The Senate attacks hunting enclosures and fences in natural spaces


Hunting in debatecase

The elected officials of the Palais Bourbon will examine this Monday at first reading a bill aimed at limiting the installation of high fences in natural spaces, accused of disfiguring the countryside and promoting drifts in certain hunting practices.

The senators, with a majority of the right, seize the file of the engrillagement. They will discuss an aberration: wealthy landowners roast vast wooded parks and turn them into enclosures to hunt large numbers of animals. The practice has been developing for twenty-five years in Sologne, where today there are 4,000 kilometers of high fences, but now extends to other regions, from Picardy to the Landes, via Normandy or the Brenne.

Several local elected officials, from all sides, went there with their bill. This Monday, the Senate will examine at first reading the text carried by Senator LR du Loiret, Jean-Noël Cardoux, president of the Hunting and Fishing study group. Filed on October 12, it was recently clarified and completed in the Committee on Economic Affairs with the aim of reaching a bill “Balanced”, according to its rapporteur Laurent Somon (LR).

“Fighting the imprisonment of nature”

And once is not customary, the subject is relatively consensus politically. At the end of December, the Secretary of State for Biodiversity, Bérangère Abba, announced that she would support this bill in the Senate. “Ruptures of ecological continuity, health problems, absurdity of letting go when we know our regulatory needs and what to say about the ethics of these hunts which are not. Yes, these practices must stop ”, argued the member of government on Twitter.

For Sophie Primas, LR president of the Economic Affairs Committee, “Combating the imprisonment of nature behind fences must unite us all, hunters, non-hunters, owners and walkers”.
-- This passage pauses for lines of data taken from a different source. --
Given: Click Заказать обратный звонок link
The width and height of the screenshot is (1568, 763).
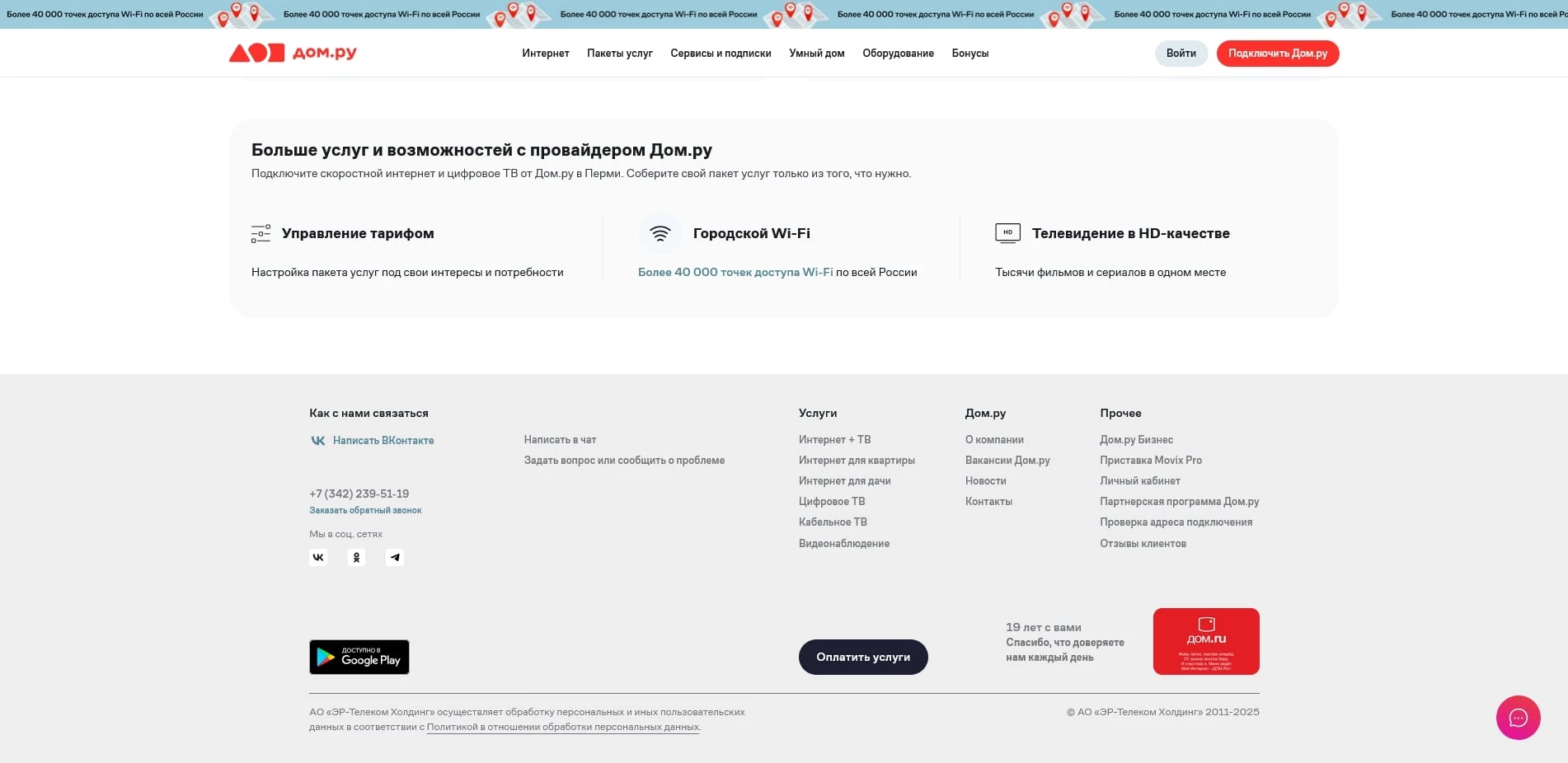Looking at the screenshot, I should (x=365, y=511).
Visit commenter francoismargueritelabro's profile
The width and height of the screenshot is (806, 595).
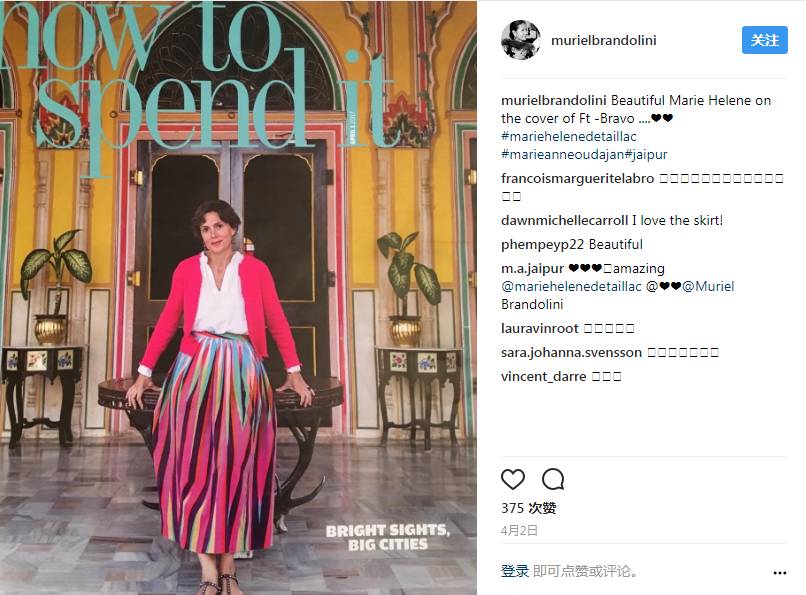click(x=577, y=178)
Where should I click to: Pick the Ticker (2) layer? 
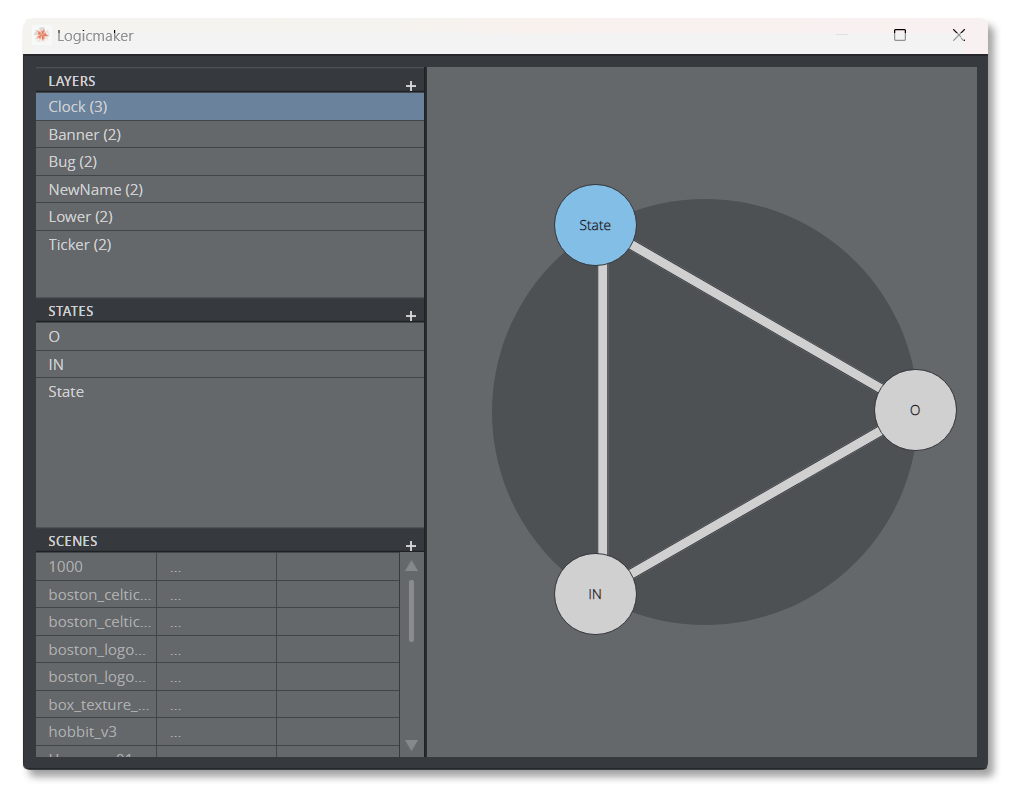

The text aims to prohibit high fences that were installed after 2005 (date of the law on the development of rural territories), to define new models of fences better integrated into the natural environment, and to remove hunting enclosures. The fences must not exceed 1.20 meters in height and must allow the passage of wildlife on the ground. The bill provides that they cannot injure or be used to trap game, while allowing the protection of crops, forest regeneration as well as the maintenance of public interest fences (major transport axes, military sites, etc.) .

Fines and Sanctions

The deadline for compliance would be seven years, with, in the event of non-compliance, a three-year prison sentence and a fine of 150,000 euros. The agents of the French Biodiversity Office (OFB) will be able to check the enclosures prior to 2005 which will remain.

Another flagship provision of the text: to compensate for the lowering of fences and encourage their disappearance, the bill would create a 5th class fine (fine up to 1,500 euros) for entering private rural or forest property. Although presented to the Senate, the text will not then automatically pass to the National Assembly. The latter is already busy closing the current files before the renewal of the hemicycle in a few months.

The fight against the encrustation of natural spaces is also a concern in the lower house. The deputy LREM of Cher, François Cormier-Bouligeon, notably tabled last month a bill aiming to “fight against the encrustation of French forests”, via the prohibition of “Animal carnage” that are practiced there.